Downstream of the dam: Uses and meanings of water in the Sardar Sarovar project, Gujarat, India

2017 Aug 28, Monday
Room 616, 6th Floor, Pixel B (Azim Premji University)

About the Lecture
In this presentation I report on explorative fieldwork in the Sardar Sarovar Project command area in Gujarat, India. The research project in the making will look at the uses and meanings of water that is being released into Gujarat from the Narmada dam. While the canal infrastructure was originally primarily designed for irrigating 1.7 million hectares of agricultural land, priorities for water use have changed in the past two decades of liberalisation. A large pipeline infrastructure for domestic water supply is being constructed to bring Narmada water to towns and villages across Gujarat.

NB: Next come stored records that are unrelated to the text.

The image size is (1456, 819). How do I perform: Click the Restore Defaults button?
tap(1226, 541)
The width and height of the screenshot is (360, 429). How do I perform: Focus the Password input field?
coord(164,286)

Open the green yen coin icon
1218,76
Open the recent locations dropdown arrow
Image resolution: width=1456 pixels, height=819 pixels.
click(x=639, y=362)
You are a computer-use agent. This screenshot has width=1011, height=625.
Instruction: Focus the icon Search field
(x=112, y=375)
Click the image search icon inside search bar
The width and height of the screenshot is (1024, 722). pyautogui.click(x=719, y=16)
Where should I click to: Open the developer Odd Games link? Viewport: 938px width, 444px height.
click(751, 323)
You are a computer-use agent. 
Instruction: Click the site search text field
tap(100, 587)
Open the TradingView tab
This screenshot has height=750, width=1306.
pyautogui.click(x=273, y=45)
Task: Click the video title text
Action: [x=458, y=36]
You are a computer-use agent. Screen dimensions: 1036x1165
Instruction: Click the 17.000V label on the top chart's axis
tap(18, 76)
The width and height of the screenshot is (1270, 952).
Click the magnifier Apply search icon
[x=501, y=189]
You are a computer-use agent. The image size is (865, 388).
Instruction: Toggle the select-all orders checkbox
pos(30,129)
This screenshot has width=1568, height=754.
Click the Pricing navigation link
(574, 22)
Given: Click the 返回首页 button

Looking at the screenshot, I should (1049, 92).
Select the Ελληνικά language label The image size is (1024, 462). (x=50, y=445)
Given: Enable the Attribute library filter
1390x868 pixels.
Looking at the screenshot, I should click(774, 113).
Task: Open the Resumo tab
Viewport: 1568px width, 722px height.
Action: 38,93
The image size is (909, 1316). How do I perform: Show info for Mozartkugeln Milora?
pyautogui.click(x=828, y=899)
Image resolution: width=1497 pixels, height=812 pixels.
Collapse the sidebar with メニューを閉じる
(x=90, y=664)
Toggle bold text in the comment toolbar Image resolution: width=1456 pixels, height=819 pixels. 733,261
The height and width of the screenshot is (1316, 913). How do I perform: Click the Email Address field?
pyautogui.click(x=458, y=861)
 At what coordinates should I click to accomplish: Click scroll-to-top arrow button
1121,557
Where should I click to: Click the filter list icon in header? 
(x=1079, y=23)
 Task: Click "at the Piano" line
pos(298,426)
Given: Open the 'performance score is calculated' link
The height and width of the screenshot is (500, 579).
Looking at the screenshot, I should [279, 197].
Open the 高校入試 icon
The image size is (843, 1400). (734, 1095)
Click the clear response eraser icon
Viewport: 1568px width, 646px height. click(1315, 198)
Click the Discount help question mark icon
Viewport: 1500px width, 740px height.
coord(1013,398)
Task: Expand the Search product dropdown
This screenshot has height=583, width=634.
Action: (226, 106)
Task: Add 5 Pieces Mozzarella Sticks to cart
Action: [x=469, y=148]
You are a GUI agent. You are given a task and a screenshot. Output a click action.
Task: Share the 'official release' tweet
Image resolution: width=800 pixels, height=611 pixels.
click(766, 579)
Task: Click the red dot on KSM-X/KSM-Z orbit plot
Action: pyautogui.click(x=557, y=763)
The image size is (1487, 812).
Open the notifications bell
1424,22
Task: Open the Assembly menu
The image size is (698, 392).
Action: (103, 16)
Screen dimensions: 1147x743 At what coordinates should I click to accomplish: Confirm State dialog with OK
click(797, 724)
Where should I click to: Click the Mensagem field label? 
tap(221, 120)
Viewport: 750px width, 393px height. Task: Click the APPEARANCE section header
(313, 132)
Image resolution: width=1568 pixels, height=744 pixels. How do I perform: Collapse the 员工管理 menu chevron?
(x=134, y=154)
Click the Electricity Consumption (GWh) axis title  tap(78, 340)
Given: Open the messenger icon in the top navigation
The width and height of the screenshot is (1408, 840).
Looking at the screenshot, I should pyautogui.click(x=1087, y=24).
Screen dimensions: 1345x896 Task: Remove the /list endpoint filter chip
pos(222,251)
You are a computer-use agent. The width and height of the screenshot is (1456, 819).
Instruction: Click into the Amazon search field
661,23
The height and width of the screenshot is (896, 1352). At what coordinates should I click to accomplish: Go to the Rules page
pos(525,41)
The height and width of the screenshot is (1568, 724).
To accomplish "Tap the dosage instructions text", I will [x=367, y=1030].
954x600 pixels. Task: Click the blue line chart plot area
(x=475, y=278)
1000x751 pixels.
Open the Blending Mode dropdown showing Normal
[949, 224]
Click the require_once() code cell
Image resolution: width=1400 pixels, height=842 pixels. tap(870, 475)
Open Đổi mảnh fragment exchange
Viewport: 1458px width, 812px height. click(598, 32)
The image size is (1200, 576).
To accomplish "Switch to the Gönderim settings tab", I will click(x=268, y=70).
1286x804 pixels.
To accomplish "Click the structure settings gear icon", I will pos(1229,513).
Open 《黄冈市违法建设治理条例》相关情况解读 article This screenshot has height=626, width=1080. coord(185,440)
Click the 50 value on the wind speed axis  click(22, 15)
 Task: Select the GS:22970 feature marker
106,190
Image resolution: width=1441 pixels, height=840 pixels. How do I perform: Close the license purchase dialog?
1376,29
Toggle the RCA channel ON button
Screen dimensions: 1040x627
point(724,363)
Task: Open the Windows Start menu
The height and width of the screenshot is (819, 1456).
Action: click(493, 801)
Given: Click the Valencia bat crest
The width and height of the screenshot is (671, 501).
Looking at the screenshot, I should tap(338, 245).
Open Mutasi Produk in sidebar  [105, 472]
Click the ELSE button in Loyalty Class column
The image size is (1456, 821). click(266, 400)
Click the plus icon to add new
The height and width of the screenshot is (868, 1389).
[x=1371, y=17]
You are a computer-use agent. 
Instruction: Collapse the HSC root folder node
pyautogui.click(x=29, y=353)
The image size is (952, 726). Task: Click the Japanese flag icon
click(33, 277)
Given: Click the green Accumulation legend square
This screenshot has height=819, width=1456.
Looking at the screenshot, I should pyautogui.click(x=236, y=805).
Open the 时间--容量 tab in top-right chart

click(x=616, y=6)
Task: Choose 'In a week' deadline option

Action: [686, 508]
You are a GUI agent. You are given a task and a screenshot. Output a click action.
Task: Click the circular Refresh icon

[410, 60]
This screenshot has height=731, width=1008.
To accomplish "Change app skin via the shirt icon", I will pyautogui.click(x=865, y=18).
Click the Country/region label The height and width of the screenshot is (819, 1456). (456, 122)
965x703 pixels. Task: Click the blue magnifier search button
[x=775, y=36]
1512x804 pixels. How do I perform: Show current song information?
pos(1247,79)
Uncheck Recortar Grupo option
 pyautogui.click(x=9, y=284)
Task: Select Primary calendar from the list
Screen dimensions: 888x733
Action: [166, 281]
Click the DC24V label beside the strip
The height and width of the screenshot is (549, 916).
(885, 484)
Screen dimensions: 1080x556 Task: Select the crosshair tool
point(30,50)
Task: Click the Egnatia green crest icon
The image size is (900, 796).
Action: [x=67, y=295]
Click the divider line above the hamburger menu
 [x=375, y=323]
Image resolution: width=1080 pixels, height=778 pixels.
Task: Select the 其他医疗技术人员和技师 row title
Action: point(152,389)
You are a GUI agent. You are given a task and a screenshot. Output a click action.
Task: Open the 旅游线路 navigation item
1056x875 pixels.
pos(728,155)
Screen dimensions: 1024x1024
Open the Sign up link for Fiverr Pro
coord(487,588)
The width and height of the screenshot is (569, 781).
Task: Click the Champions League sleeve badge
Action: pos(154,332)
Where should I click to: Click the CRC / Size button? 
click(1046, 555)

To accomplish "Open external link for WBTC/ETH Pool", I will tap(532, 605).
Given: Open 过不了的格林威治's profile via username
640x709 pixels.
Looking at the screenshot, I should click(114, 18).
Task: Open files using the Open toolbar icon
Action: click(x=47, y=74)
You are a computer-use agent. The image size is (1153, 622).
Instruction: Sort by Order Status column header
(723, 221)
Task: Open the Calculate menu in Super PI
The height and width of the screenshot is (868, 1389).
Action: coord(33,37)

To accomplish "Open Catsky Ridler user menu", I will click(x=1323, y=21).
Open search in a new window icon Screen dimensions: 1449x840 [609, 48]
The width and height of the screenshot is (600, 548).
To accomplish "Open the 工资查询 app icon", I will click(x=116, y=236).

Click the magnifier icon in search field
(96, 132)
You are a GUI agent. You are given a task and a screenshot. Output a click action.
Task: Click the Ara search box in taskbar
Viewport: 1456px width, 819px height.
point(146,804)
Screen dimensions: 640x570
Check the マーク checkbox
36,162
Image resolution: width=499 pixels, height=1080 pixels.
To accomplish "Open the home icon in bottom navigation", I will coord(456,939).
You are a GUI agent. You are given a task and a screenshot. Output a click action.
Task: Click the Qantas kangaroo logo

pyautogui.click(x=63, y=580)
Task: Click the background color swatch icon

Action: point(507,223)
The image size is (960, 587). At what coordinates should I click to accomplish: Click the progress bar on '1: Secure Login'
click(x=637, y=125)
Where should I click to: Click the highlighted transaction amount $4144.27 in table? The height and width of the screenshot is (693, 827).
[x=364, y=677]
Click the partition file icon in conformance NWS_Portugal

Industry has become an important water user. A Sabarmati riverfront has been created in Ahmedabad with Narmada water. Agriculture is still by far the largest water user, leading to regionally specific intensification processes. In addition, the Narmada water imaginary has had an influence on Gujarat (development) policy well before the water arrived. The paper attempts to develop a cultural political economy perspective on the emerging SSP waterscape. 

About the Speaker
Peter P. Mollinga was trained as an irrigation engineer at Wageningen University, the Netherlands; his PhD is on the political economy of irrigation water management in South India. He is Professor of Development Studies at the School of Oriental and African Studies (SOAS), London, UK, where he also initiated the Centre for Water and Development. He is one of the three founding editors of Water Alternatives. An interdisciplinary journal on water, politics and development. His research fields are water governance and water politics, agrarian change and technology, and inter- and transdisciplinary approaches to natural resources management. His geographical focus is Asia, particularly South Asia and Central Asia.